The Digital Collegian - Published independently by students at Penn State
SCI-HEALTH
[ Tuesday, Feb. 19, 2002 ]

ANGEL aids in classes
The system allows students and teachers better communication.

Collegian Staff Writer

Student and professor opinions are clashing over Penn State's adoption of a new online course management system known as ANGEL.

ANGEL is the course management system used at Penn State. It allows professors the freedom to mold the system to fit their individual teaching methodology. ANGEL is especially useful for professors who wish to post syllabi, discussion boards, and announcements online without using HTML.

The program is approached basically two different ways, David Babb, research associate in the College of Earth and Mineral Sciences, said. ANGEL can be used for courses that are completely online or as a communication station for students and professors, he said.

"(ANGEL) provides students with contacts and handles discussion boards," Babb said. "Without it, students would have to access a site with separate links to discussion boards and announcements."

"I liked that all transactions could be accessed in one place: updates, links, discussion boards and email," Anjaili Soi (junior-electrical engineering) said.

Wendy Rizzo (sophomore-Spanish) agreed.

"I like that you can access the syllabus online and that all the professor's Web pages are in one place," Rizzo said.

Nitin Samarth, physics professor, said ANGEL appealed to him because it is a Web site being run by educational services, instead of being locally managed within the physics department.

"The physics Web site takes technical expertise and resources," Samarth said. "ANGEL is more convenient because it updates the class lists automatically."

ANGEL also limits the number of e-mails delivered to Samarth's personal inbox, because e-mailing for classes utilizing ANGEL is done through the course management system.

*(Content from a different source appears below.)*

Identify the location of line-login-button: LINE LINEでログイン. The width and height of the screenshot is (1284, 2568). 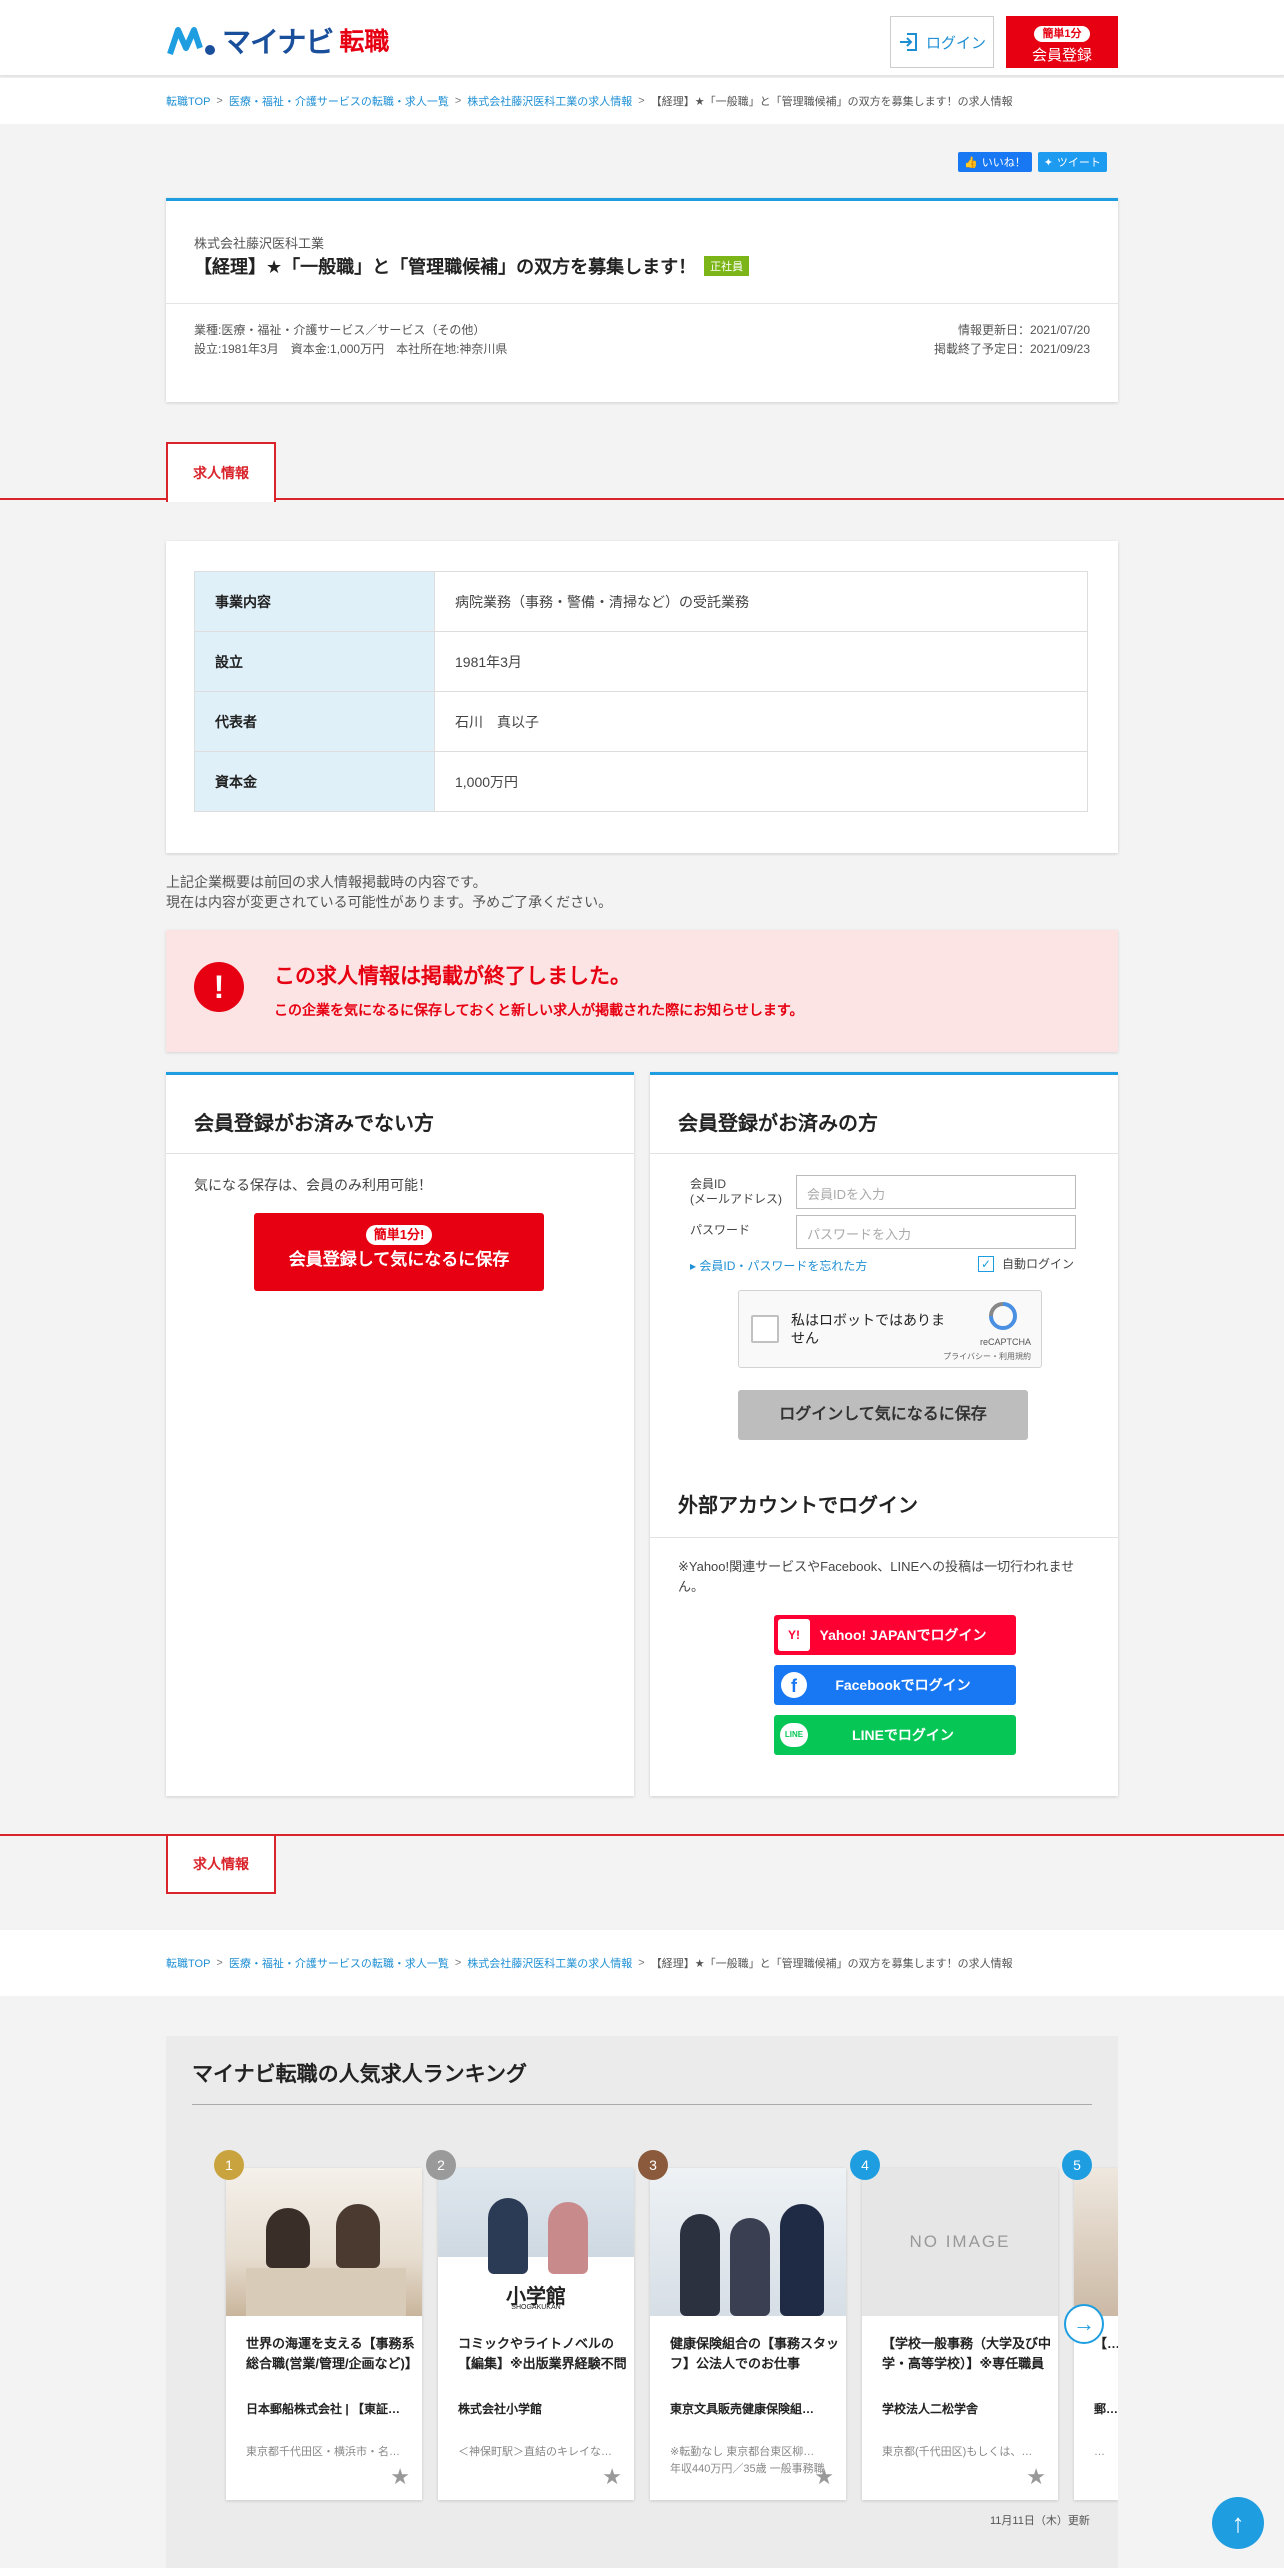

In a class of 600 students, Samarth has found ANGEL especially helpful in sorting personal e-mails from course-related emails.

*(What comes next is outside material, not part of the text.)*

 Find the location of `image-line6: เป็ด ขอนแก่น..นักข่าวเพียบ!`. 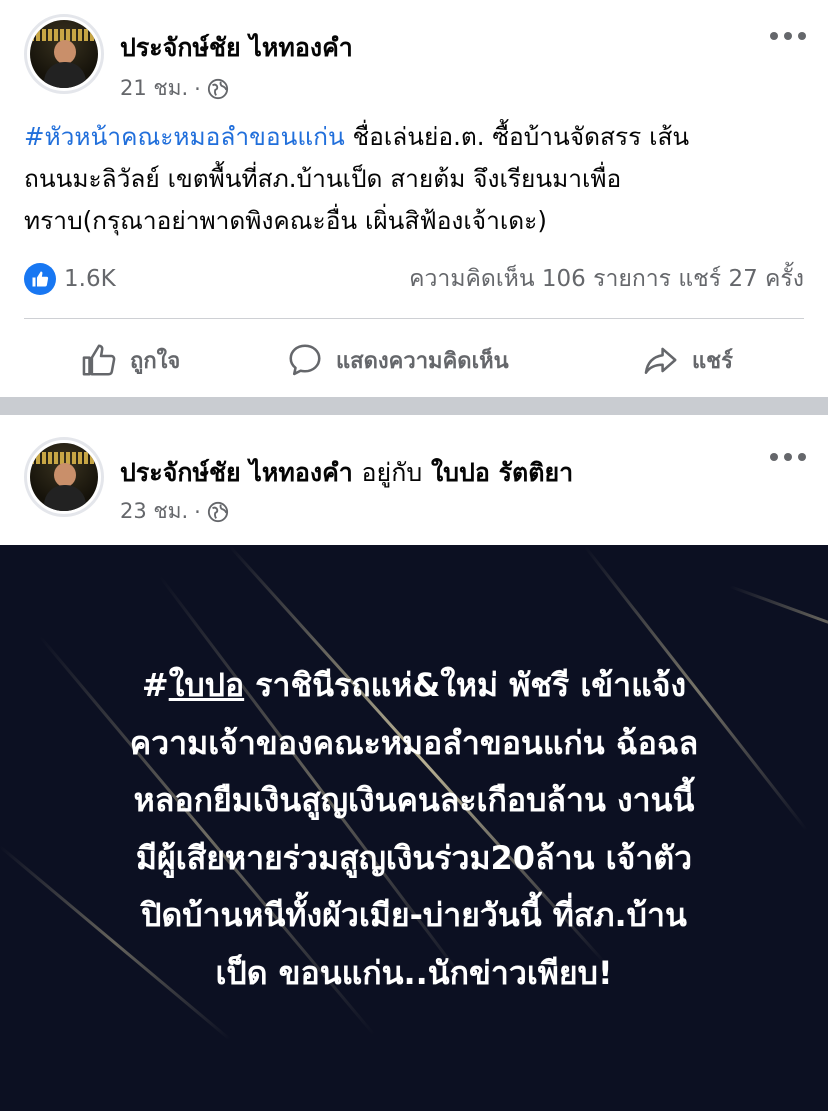

image-line6: เป็ด ขอนแก่น..นักข่าวเพียบ! is located at coordinates (414, 972).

Rizzo also cited the e-mail system as ANGEL's most appealing asset."

I like how it lists everyone in the class and you can e-mail them that way," she said.

Another attractive asset ANGEL offers is the ease with which quizzes and surveys can be set up, Samarth said.

ANGEL does, however, have drawbacks. Large multi-section courses are difficult to manage using ANGEL, Samarth said.

Rizzo expressed frustration with downloading Microsoft Word documents and Power Point presentations.

"(They) take forever to download, and once you get them they're a quarter of the actual size," she said. "They're absolutely microscopic."

Leah Critchley (freshman-graphic design) said she has difficulty understanding the system as do some of her professors.

"How is ANGEL efficient if I don't know how to use it and neither do my professors?" she said.

However, more problems were expected from ANGEL than have occurred, Babb said.

"We tell students that they are the pioneers in terms of online education and that they should expect problems," he said.